There were some interesting tidbits on today’s Tyco earnings call—about earnings of course, but also about new cable/telco entrants into the security industry, stats on ADT’s PULSE offering, and a progress report on the conglomerate's split into three, separate, publicly traded companies.

On the new entrants: In response to a question about how/if new cable/telco entrants into the security industry is affecting ADT, Tyco CEO Ed Breen said: “We track every market we’re in very closely, and we know where the cable guys are and where we’re competing with them [and the metrics in those markets where we have cable/telco competitors] are there’s no difference in those markets compared to any other markets.”
Breen said he feels “very good about our competitive position.” He said that the question of partnerships is a “question for the future” one that ADT will look into “if that opportunity makes sense.”

He didn’t mention that ADT is in fact, already partnering with Frontier Communications in New York.  Frontier Communications—which calls itself the nation’s largest provider of communications services focused on rural America, offering Broadband, Phone, Satellite television, wireless Internet data access, in 27 states. It has 15,200 employees—Frontier gave security a go four years ago, but then decided it wanted to partner with big nationals. It’s now partnering with Pro1 in Pennsylvania and ADT in New York.

Breen shared some stats on the PULSE product. ADT currently has 105,000 PULSE units in field. All of those have been sold by ADT’s internal sales force. The average monthly revenue for those units is $50, which is a nice bump from legacy ADT accounts which average $36 and the Brink’s/Broadview legacy accounts which average $33 per month.

| The task |
Quote the passage of the Tyco earnings call article that opens with the words containing "Breen shared some" and closes with "average $33 per month.".

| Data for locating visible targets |
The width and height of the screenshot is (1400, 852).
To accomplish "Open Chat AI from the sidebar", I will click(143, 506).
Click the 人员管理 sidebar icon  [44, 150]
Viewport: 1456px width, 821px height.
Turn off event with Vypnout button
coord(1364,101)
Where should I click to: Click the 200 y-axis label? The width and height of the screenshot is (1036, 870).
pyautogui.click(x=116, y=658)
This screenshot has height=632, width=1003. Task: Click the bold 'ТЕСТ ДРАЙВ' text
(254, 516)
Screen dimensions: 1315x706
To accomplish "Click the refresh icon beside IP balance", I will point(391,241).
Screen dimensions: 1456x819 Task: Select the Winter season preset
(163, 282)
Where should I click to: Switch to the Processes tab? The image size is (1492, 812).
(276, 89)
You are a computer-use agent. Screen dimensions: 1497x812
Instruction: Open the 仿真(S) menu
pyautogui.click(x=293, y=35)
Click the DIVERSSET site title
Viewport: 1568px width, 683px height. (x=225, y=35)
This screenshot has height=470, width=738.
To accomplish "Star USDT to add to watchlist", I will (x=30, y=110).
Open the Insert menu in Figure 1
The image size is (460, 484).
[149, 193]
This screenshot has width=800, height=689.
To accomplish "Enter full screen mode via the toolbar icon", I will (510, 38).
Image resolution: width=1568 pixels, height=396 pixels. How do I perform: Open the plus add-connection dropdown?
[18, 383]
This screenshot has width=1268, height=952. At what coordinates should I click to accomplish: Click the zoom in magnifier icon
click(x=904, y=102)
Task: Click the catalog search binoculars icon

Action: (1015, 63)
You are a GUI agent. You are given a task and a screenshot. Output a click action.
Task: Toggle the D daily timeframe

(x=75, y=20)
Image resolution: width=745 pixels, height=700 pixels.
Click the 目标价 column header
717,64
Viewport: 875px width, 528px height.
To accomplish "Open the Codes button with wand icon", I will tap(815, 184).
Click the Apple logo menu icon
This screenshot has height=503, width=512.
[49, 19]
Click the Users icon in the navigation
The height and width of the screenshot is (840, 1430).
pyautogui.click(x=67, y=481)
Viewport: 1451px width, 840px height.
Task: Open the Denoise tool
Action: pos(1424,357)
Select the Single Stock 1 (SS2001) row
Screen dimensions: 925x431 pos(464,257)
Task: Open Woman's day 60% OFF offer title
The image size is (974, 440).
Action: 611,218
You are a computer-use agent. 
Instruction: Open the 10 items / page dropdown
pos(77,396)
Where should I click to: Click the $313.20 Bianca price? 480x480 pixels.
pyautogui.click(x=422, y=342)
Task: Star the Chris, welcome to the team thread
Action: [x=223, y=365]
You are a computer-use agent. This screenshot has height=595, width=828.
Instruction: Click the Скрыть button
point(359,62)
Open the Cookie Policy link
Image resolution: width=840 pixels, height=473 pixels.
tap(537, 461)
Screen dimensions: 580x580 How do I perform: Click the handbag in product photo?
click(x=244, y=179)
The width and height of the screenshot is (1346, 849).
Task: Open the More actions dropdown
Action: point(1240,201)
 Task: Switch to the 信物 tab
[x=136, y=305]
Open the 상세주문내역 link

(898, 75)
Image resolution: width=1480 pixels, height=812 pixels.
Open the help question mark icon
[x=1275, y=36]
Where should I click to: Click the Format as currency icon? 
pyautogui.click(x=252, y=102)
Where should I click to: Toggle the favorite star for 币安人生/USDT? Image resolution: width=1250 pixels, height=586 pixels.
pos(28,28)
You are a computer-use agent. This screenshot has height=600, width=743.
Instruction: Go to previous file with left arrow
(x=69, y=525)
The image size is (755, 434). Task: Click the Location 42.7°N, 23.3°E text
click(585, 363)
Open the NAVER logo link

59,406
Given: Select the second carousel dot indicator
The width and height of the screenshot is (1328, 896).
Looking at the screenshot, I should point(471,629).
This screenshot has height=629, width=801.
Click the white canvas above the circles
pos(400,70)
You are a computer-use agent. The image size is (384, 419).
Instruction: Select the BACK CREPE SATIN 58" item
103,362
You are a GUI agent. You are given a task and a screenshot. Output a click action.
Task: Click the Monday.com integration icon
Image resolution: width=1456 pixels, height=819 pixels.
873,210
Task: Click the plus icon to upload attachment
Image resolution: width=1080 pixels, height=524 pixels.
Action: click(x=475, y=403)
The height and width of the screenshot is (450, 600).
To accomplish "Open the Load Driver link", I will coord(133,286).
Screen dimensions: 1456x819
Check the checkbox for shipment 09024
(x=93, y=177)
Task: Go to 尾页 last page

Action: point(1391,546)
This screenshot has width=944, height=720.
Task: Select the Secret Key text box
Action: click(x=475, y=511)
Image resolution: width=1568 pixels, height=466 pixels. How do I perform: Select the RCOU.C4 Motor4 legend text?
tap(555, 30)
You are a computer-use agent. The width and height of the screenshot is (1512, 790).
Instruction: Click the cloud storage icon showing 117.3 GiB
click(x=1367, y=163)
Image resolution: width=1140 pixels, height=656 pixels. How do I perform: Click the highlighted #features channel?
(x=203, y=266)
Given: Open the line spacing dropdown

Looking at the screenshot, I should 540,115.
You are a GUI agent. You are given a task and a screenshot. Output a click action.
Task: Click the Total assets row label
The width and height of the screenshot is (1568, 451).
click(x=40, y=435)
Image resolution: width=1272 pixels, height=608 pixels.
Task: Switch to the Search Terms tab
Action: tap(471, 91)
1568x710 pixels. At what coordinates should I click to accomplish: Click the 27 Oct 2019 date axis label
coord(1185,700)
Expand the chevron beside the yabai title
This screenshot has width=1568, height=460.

| Solution to the exercise |
Breen shared some stats on the PULSE product. ADT currently has 105,000 PULSE units in field. All of those have been sold by ADT’s internal sales force. The average monthly revenue for those units is $50, which is a nice bump from legacy ADT accounts which average $36 and the Brink’s/Broadview legacy accounts which average $33 per month.